Return every line of the data that contains the string "with".

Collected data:
════════════════
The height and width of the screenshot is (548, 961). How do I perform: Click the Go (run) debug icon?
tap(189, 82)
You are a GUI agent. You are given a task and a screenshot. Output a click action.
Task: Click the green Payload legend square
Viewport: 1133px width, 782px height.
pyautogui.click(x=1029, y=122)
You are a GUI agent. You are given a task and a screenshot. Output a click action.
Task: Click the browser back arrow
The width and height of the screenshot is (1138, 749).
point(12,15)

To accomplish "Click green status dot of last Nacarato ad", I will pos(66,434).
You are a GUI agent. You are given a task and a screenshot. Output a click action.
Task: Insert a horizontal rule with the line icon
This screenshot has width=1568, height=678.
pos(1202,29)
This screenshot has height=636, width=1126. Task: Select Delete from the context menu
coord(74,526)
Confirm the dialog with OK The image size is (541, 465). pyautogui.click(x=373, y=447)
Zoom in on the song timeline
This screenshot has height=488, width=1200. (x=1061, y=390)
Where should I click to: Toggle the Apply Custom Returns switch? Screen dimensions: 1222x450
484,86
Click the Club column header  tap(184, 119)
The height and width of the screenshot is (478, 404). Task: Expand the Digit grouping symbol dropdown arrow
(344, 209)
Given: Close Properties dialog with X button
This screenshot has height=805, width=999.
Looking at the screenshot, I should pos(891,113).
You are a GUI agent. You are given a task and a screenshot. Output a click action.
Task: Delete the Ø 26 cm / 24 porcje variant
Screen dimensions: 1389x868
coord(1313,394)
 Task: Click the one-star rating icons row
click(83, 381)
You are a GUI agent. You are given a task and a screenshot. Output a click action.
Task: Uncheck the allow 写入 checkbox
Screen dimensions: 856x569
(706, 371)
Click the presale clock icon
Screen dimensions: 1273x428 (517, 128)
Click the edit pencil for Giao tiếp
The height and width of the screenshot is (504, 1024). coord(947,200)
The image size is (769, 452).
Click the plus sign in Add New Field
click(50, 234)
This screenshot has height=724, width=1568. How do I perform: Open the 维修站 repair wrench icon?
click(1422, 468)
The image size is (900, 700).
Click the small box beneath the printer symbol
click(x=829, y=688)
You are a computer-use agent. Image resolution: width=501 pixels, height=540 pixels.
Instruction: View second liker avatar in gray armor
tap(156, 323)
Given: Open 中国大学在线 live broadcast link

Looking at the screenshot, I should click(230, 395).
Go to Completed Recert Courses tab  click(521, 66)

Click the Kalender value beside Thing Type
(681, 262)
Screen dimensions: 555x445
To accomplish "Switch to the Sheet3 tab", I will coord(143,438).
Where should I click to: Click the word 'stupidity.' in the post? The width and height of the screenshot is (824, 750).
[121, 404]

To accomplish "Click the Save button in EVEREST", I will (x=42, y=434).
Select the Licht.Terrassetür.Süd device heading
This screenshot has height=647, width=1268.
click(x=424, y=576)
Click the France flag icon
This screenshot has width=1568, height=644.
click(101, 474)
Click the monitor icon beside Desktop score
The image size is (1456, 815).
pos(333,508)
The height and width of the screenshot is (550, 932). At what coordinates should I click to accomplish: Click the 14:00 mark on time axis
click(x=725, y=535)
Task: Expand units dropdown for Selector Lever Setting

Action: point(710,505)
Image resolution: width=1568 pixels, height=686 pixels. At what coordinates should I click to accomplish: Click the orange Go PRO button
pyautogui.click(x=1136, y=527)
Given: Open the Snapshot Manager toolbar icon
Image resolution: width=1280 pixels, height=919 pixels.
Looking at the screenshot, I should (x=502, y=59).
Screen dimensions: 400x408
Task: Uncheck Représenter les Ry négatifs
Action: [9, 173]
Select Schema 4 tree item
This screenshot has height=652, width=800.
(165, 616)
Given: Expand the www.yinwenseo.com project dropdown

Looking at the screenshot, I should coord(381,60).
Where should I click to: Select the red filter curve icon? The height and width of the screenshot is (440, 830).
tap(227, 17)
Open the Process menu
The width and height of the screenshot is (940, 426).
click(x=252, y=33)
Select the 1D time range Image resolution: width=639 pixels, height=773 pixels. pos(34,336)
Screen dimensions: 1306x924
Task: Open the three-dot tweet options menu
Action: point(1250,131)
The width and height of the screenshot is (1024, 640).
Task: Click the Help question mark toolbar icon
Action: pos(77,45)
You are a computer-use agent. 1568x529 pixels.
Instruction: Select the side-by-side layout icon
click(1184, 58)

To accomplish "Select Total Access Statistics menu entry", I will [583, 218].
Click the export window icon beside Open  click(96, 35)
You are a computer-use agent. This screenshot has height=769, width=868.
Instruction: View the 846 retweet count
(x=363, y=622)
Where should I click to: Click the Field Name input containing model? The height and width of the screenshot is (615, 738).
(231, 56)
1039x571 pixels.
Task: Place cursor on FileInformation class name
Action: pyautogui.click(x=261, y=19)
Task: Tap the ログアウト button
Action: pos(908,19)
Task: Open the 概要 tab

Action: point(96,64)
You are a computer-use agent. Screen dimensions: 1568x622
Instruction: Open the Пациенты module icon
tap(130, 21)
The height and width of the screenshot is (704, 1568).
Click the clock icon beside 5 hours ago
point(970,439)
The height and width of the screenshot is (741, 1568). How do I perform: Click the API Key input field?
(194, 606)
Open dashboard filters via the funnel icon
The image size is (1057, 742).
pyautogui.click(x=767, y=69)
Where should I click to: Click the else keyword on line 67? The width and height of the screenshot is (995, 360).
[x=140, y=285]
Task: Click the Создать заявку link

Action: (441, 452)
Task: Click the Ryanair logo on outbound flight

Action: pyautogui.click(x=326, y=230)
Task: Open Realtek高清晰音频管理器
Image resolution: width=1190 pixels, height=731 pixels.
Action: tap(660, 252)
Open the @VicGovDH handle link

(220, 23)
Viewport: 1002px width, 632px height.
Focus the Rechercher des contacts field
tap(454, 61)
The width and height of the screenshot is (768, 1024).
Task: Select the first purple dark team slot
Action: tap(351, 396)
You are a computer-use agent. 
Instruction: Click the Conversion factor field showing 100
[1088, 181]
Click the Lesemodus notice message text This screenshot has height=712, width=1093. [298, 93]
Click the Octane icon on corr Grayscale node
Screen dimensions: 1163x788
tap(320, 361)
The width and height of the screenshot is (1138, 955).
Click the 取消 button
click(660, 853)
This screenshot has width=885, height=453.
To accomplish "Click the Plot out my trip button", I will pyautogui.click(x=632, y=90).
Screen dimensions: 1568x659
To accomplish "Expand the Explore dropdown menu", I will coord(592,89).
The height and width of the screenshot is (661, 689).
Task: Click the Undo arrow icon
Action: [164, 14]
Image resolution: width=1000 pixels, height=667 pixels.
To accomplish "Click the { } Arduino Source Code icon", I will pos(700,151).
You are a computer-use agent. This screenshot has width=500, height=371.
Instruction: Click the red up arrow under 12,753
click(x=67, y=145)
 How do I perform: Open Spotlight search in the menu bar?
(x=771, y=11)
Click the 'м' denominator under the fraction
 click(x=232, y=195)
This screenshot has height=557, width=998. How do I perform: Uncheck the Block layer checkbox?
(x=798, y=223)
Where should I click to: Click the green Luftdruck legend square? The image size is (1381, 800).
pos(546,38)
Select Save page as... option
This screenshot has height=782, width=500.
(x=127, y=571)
════════════════
EXERCISE RESPONSE:
Task: Insert a horizontal rule with the line icon
Confirm the dialog with OK The image size is (541, 465). pyautogui.click(x=373, y=447)
Given: Close Properties dialog with X button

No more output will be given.